Ohio has a disproportionate number of schools that rank low in the US News rankings: We have one school in the top 50, two in the second tier, three in the third tier, and four among the unranked schools. I discuss the implications of this in my study and show how law school rank affects employment patterns within the state. Like other studies, I find strong associations between law school rank and job type.

It is hard to know how this issue affects my overall findings. Professor Simkovic suggests that low-ranked schools create a sub-par job market with depressed outcomes for graduates. Just the opposite, however, could be true. Ohio individuals and businesses have the same legal needs as those in other states and, as noted above, we do not have as many lawyers per worker as some states. It is possible, therefore, that graduates of low-ranked schools have better employment opportunities than graduates of similar schools in other states. Similarly, the graduates of our first- and second-tier schools may fare better than graduates of similar schools in states with local T14 competitors.

The results of my Ohio study undoubtedly generalize better to some markets than to others. Similarly, the results may interest educators at some schools but not others. I doubt that my study will influence decisions at top-twenty law schools. At other schools, however, I think professors and deans should at least reflect upon the findings. Most of us graduated from elite law schools 10, 20, 30, or even 40 years ago. Our impressions of the employment market were molded by those experiences, and it is very hard to overcome that anchoring bias. I hope that my results at least provoke thought and further research.

Now and Then

Professor Simkovic and others also criticize my attempt to compare the 2014 Ohio data with national data gathered by NALP and the After the JD (AJD) study. I agree that those are far from perfect comparisons, and I note the limits in the paper. Unfortunately, we don’t have perfect data about employment patterns in the legal profession. In fact, we have surprisingly little data given the importance of our profession.

Some of the data we do have is out-of-date or badly skewed. Professor Simkovic and others, for example, cite results from the AJD study. That study tracks the Class of 2000, a group of graduates with experiences that almost certainly differ from those of more recent graduates. The Class of 2000’s history of debt repayment, for example, almost certainly will differ from that of the Class of 2010. In 2000, the average resident tuition at public law schools was $7,790–or $9,864 in 2010 dollars. By 2010, tuition had more than doubled to $20,238.

Rather than rely on outdated information, my study begins the process of providing more current data. (I don’t study tuition in particular; I note that example because Professor Simkovic uses AJD for that purpose in his post.) In providing that information, I also make comparisons to the baseline data we have. Although the prior data stem from different populations and use somewhat different methods, some of the differences are so large that they seem likely to reflect real changes rather than methodological artifacts.

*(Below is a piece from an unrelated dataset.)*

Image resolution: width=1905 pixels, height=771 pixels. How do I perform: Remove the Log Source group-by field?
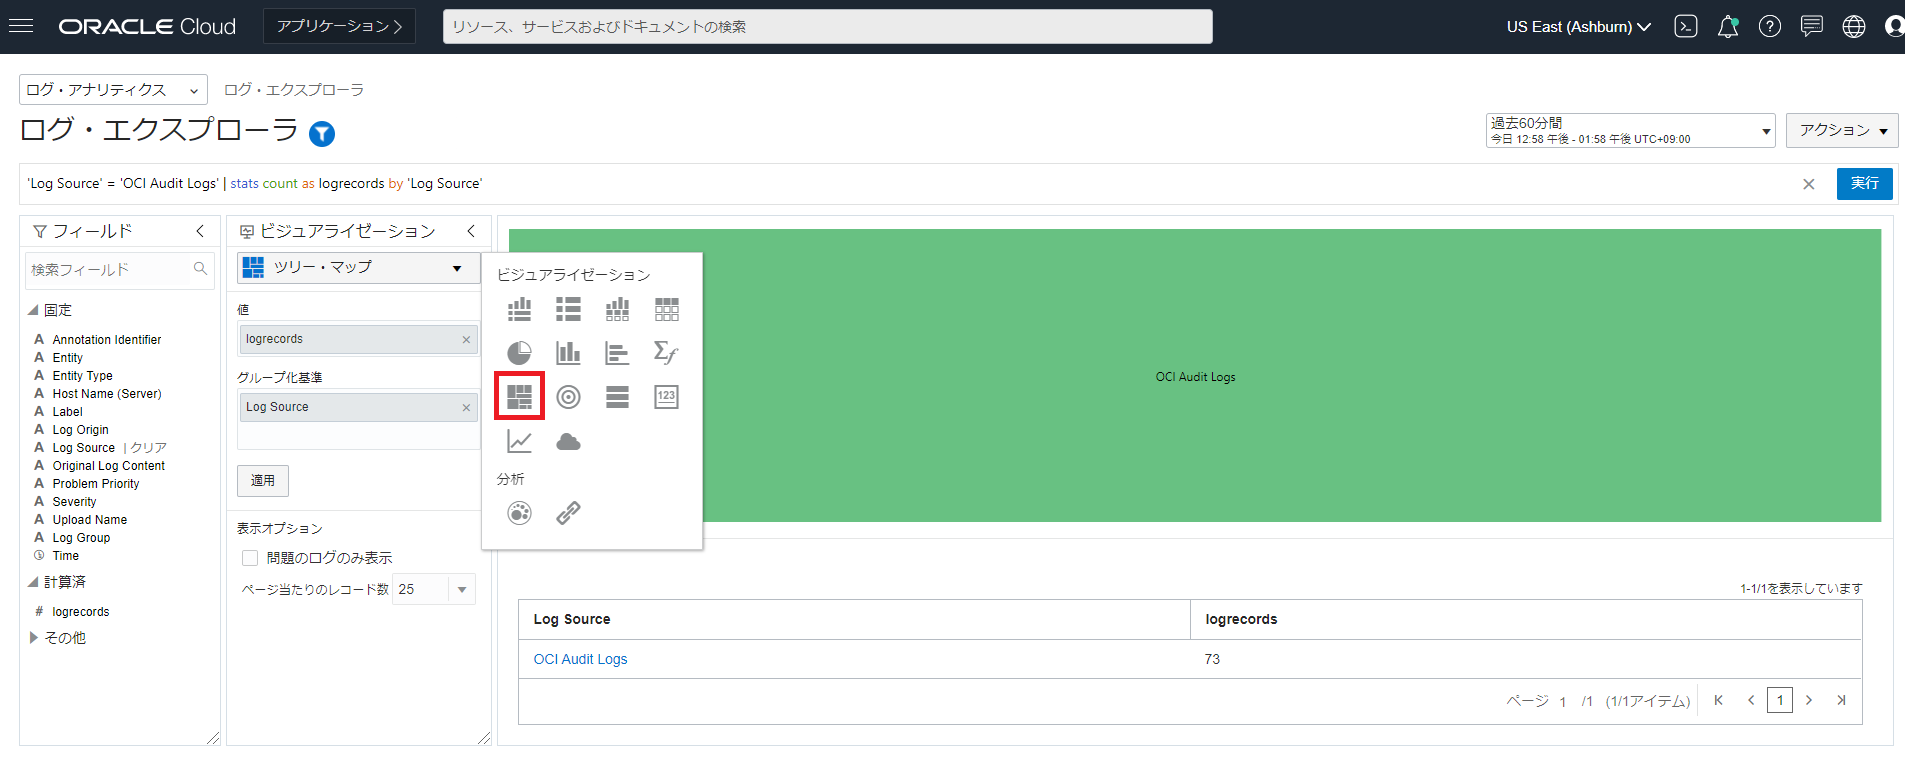click(x=466, y=407)
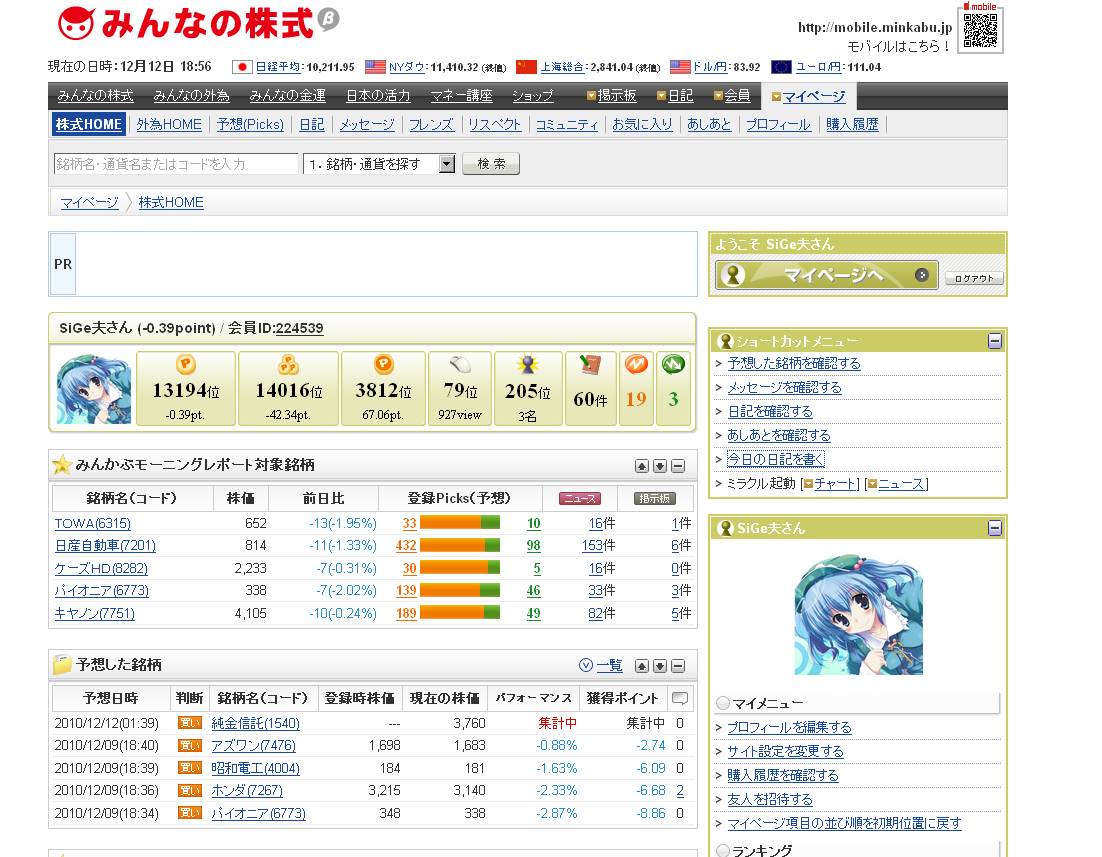Minimize the SiGe夫さん sidebar panel
The width and height of the screenshot is (1102, 857).
click(x=994, y=528)
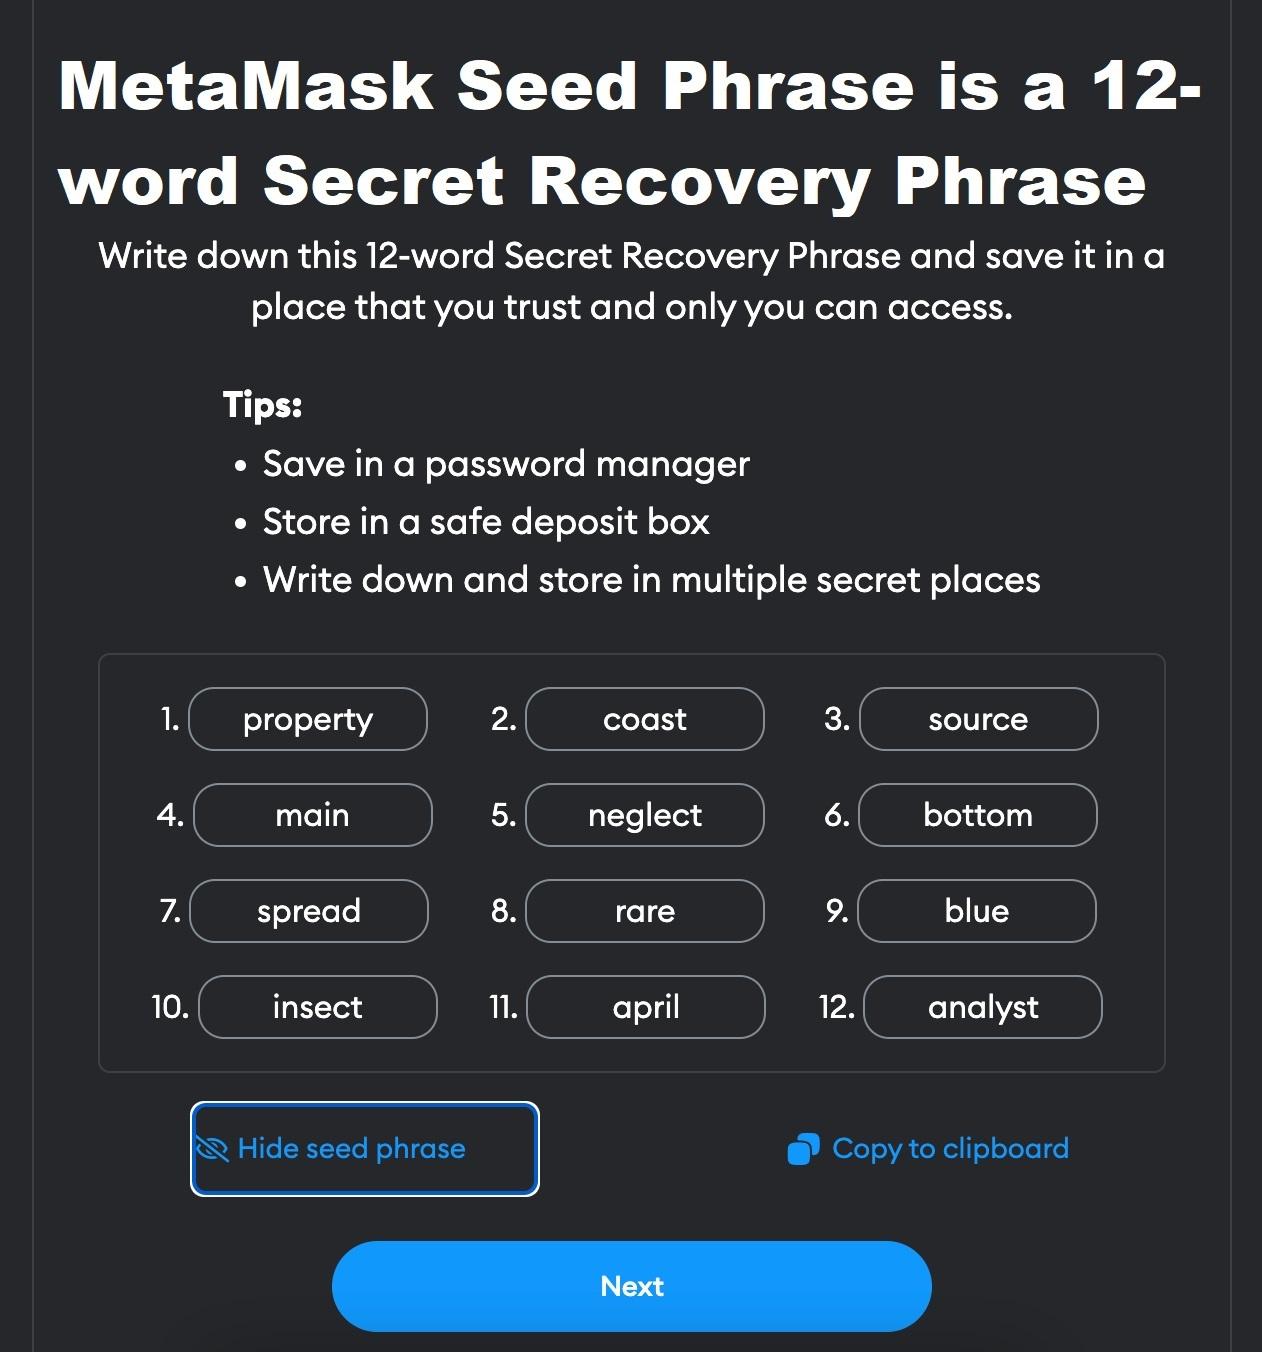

AJD, for example, found that 62.1% of the class of 2000 worked in law firms three years after graduation. At a similar point (4.5 years post graduation), just 40.5% of my population held positions in firms. Some of that difference could stem from method. AJD relied upon survey responses, and the responses showed some bias toward graduates of highly ranked schools. AJD also examined a national sample of lawyers, while I looked only at Ohio. A national sample, however, is not a New York or California sample. AJD included lawyers from Tennessee, Oklahoma, Utah, and Oregon, as well as some from the larger markets. Ohio will not precisely mirror those averages, but I doubt the difference is large enough to account for the 20-point drop in law firm employment.

Assumptions About Non-Respondents

In my study, I tracked employment outcomes for all 1,214 new lawyers who were admitted to the Ohio bar after passing one of the 2010 exams. Using internet sources I was able to confirm a current (as of December 2014) job for 93.7% of the population members. For another 1.6% I found affirmative indications that the population member was not working. I.e., the person had noted online that s/he was jobseeking or that s/he had decided to leave the workforce to care for a family member.

That left 4.7% of the population for which I lacked information. For the reasons discussed on pp. 15-17 of the paper, I elected to treat this group as “not working.” There are some licensed lawyers who hold jobs without leaving any internet trace, but it’s a difficult task. For starters, Ohio’s Supreme Court requires all bar members to notify the court of their current office address and phone; the court then publishes that information online.

In addition, most working lawyers want to be found on the internet. With employer websites, LinkedIn, and Google searches, I found most of the population members very easily. The ones I couldn’t find became intriguing challenges; I returned to them repeatedly to see if I could find any traces of employment. The lack of any such evidence, combined with the factors cited in my paper, suggested that these individuals were not working.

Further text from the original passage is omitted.